Instructions for the task » The records follow. Give them all back exactly.

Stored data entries
┏━━
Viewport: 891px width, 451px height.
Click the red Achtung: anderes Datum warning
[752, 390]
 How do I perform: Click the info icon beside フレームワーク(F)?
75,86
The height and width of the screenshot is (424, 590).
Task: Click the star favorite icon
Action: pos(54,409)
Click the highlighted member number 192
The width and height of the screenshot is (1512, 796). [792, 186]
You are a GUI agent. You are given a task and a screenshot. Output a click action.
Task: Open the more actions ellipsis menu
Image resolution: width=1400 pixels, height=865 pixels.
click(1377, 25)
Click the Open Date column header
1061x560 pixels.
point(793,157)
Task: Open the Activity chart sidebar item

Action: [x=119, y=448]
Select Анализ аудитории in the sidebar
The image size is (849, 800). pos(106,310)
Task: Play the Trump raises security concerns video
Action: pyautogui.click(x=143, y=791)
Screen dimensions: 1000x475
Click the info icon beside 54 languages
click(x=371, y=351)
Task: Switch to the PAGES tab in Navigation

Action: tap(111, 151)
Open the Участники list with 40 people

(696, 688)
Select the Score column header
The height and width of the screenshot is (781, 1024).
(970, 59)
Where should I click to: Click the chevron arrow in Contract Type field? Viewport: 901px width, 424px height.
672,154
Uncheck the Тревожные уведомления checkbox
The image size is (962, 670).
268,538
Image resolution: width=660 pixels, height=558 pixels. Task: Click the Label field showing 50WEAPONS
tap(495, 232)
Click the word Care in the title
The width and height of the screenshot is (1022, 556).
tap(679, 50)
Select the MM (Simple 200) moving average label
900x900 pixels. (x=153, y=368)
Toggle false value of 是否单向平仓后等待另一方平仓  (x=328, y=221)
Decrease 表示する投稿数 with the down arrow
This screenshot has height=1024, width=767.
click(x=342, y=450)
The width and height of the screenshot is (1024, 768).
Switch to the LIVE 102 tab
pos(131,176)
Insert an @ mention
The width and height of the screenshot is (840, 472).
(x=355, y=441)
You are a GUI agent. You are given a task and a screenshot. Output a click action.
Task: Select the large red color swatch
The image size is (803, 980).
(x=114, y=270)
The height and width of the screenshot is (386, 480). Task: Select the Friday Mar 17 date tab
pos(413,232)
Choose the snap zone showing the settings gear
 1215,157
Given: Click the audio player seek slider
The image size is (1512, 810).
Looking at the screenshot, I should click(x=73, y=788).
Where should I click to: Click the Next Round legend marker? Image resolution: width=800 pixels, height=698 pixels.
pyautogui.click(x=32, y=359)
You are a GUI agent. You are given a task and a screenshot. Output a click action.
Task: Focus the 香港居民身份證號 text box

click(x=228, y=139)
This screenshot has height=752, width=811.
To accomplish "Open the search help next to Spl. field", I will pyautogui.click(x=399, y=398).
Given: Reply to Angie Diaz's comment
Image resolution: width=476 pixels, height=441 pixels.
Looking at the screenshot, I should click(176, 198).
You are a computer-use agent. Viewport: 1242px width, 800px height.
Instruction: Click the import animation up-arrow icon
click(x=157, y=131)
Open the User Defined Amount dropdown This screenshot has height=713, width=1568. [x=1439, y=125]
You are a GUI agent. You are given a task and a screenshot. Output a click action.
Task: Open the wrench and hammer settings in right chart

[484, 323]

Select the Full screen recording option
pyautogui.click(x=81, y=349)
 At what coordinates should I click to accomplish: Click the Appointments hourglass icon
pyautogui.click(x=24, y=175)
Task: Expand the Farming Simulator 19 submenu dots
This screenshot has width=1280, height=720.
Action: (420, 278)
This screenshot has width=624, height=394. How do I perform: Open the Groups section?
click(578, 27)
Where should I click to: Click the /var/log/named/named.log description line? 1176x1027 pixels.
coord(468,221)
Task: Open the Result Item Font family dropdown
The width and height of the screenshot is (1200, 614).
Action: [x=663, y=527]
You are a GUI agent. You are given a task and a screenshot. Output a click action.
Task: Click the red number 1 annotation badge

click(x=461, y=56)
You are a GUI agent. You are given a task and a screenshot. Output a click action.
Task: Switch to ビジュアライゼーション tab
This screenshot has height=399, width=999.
┗━━
Response for this exercise »
Viewport: 891px width, 451px height.
Click the red Achtung: anderes Datum warning
[752, 390]
 How do I perform: Click the info icon beside フレームワーク(F)?
75,86
The height and width of the screenshot is (424, 590).
Task: Click the star favorite icon
Action: pos(54,409)
Click the highlighted member number 192
The width and height of the screenshot is (1512, 796). [792, 186]
You are a GUI agent. You are given a task and a screenshot. Output a click action.
Task: Open the more actions ellipsis menu
Image resolution: width=1400 pixels, height=865 pixels.
click(1377, 25)
Click the Open Date column header
1061x560 pixels.
point(793,157)
Task: Open the Activity chart sidebar item

Action: [x=119, y=448]
Select Анализ аудитории in the sidebar
The image size is (849, 800). pos(106,310)
Task: Play the Trump raises security concerns video
Action: pyautogui.click(x=143, y=791)
Screen dimensions: 1000x475
Click the info icon beside 54 languages
click(x=371, y=351)
Task: Switch to the PAGES tab in Navigation

Action: tap(111, 151)
Open the Участники list with 40 people

(696, 688)
Select the Score column header
The height and width of the screenshot is (781, 1024).
(970, 59)
Where should I click to: Click the chevron arrow in Contract Type field? Viewport: 901px width, 424px height.
672,154
Uncheck the Тревожные уведомления checkbox
The image size is (962, 670).
268,538
Image resolution: width=660 pixels, height=558 pixels. Task: Click the Label field showing 50WEAPONS
tap(495, 232)
Click the word Care in the title
The width and height of the screenshot is (1022, 556).
tap(679, 50)
Select the MM (Simple 200) moving average label
900x900 pixels. (x=153, y=368)
Toggle false value of 是否单向平仓后等待另一方平仓  (x=328, y=221)
Decrease 表示する投稿数 with the down arrow
This screenshot has height=1024, width=767.
click(x=342, y=450)
The width and height of the screenshot is (1024, 768).
Switch to the LIVE 102 tab
pos(131,176)
Insert an @ mention
The width and height of the screenshot is (840, 472).
(x=355, y=441)
You are a GUI agent. You are given a task and a screenshot. Output a click action.
Task: Select the large red color swatch
The image size is (803, 980).
(x=114, y=270)
The height and width of the screenshot is (386, 480). Task: Select the Friday Mar 17 date tab
pos(413,232)
Choose the snap zone showing the settings gear
 1215,157
Given: Click the audio player seek slider
The image size is (1512, 810).
Looking at the screenshot, I should click(x=73, y=788).
Where should I click to: Click the Next Round legend marker? Image resolution: width=800 pixels, height=698 pixels.
pyautogui.click(x=32, y=359)
You are a GUI agent. You are given a task and a screenshot. Output a click action.
Task: Focus the 香港居民身份證號 text box

click(x=228, y=139)
This screenshot has height=752, width=811.
To accomplish "Open the search help next to Spl. field", I will pyautogui.click(x=399, y=398).
Given: Reply to Angie Diaz's comment
Image resolution: width=476 pixels, height=441 pixels.
Looking at the screenshot, I should click(176, 198).
You are a computer-use agent. Viewport: 1242px width, 800px height.
Instruction: Click the import animation up-arrow icon
click(x=157, y=131)
Open the User Defined Amount dropdown This screenshot has height=713, width=1568. [x=1439, y=125]
You are a GUI agent. You are given a task and a screenshot. Output a click action.
Task: Open the wrench and hammer settings in right chart

[484, 323]

Select the Full screen recording option
pyautogui.click(x=81, y=349)
 At what coordinates should I click to accomplish: Click the Appointments hourglass icon
pyautogui.click(x=24, y=175)
Task: Expand the Farming Simulator 19 submenu dots
This screenshot has width=1280, height=720.
Action: (420, 278)
This screenshot has width=624, height=394. How do I perform: Open the Groups section?
click(578, 27)
Where should I click to: Click the /var/log/named/named.log description line? 1176x1027 pixels.
coord(468,221)
Task: Open the Result Item Font family dropdown
The width and height of the screenshot is (1200, 614).
Action: [x=663, y=527]
You are a GUI agent. You are given a task and a screenshot. Output a click action.
Task: Click the red number 1 annotation badge

click(x=461, y=56)
You are a GUI agent. You are given a task and a screenshot. Output a click action.
Task: Switch to ビジュアライゼーション tab
This screenshot has height=399, width=999.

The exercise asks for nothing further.